National Laboratory of Pattern Recognition,Institute of Automation, Chinese Academy of Sciences, Beijing, P.R. China.
IEEE Trans Pattern Anal Mach Intell. 2012 Aug;34(8):1469-81. doi: 10.1109/TPAMI.2011.264.
This paper presents an effective approach for the offline recognition of unconstrained handwritten Chinese texts. Under the general integrated segmentation-and-recognition framework with character oversegmentation, we investigate three important issues: candidate path evaluation, path search, and parameter estimation. For path evaluation, we combine multiple contexts (character recognition scores, geometric and linguistic contexts) from the Bayesian decision view, and convert the classifier outputs to posterior probabilities via confidence transformation. In path search, we use a refined beam search algorithm to improve the search efficiency and, meanwhile, use a candidate character augmentation strategy to improve the recognition accuracy. The combining weights of the path evaluation function are optimized by supervised learning using a Maximum Character Accuracy criterion. We evaluated the recognition performance on a Chinese handwriting database CASIA-HWDB, which contains nearly four million character samples of 7,356 classes and 5,091 pages of unconstrained handwritten texts. The experimental results show that confidence transformation and combining multiple contexts improve the text line recognition performance significantly. On a test set of 1,015 handwritten pages, the proposed approach achieved character-level accurate rate of 90.75 percent and correct rate of 91.39 percent, which are superior by far to the best results reported in the literature.
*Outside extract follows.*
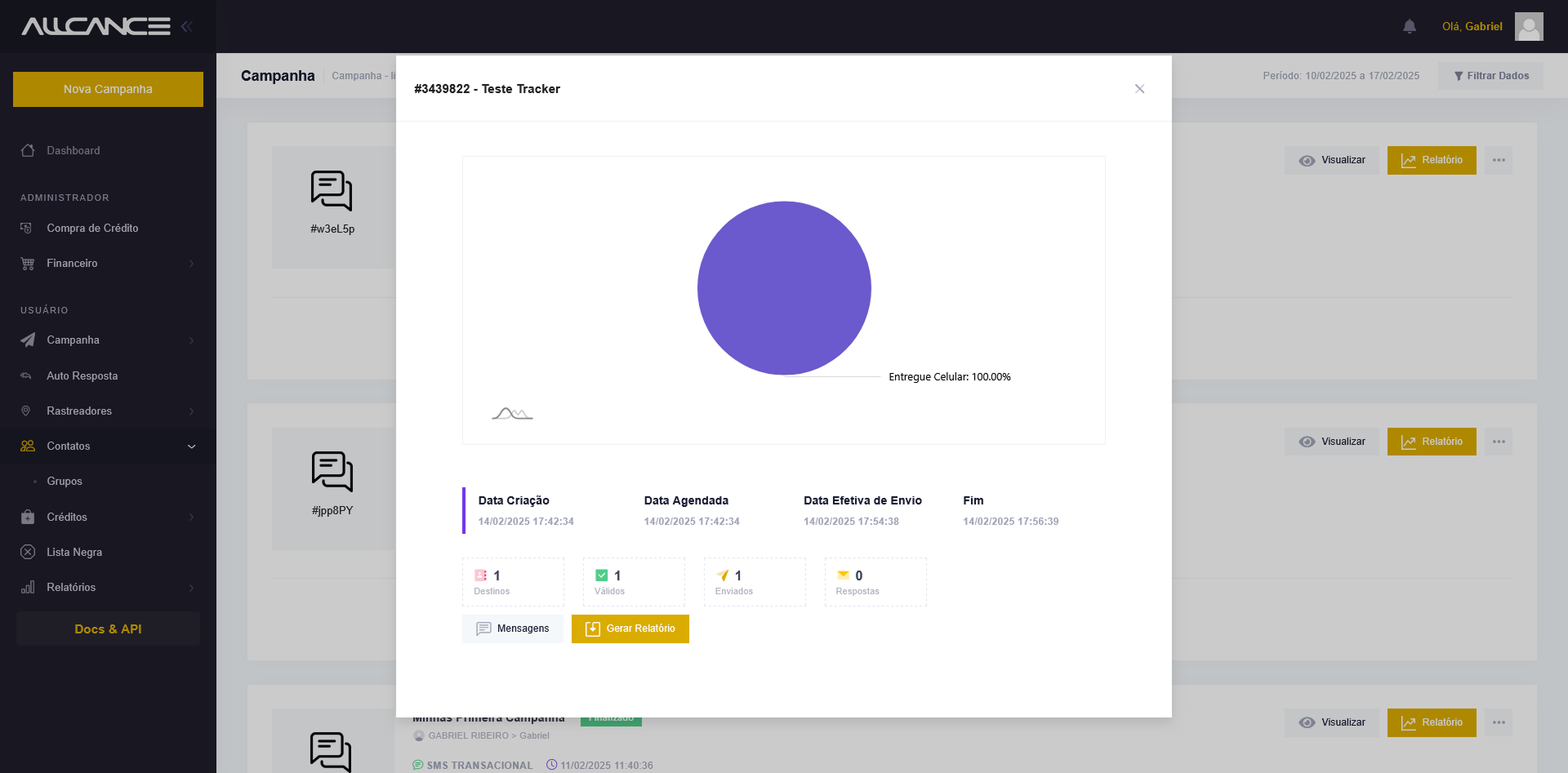
Task: Expand the Rastreadores submenu
Action: (108, 411)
本文提出了一种有效的脱机手写体汉字识别方法。在具有字符过分割的通用集成分割与识别框架下,研究了三个重要问题:候选路径评估、路径搜索和参数估计。对于路径评估,我们从贝叶斯决策的角度结合了多个上下文(字符识别得分、几何和语言上下文),并通过置信度转换将分类器输出转换为后验概率。在路径搜索中,我们使用改进的波束搜索算法来提高搜索效率,同时使用候选字符增强策略来提高识别精度。路径评估函数的组合权重通过使用最大字符准确率的监督学习进行优化。我们在包含近四百万个样本、7356 类、5091 页无约束手写文本的 CASIA-HWDB 汉字手写数据库上评估了识别性能。实验结果表明,置信度转换和结合多个上下文显著提高了文本行识别性能。在 1015 页手写测试集上,所提出的方法在字符级上的准确率达到了 90.75%,正确率达到了 91.39%,远优于文献中报道的最佳结果。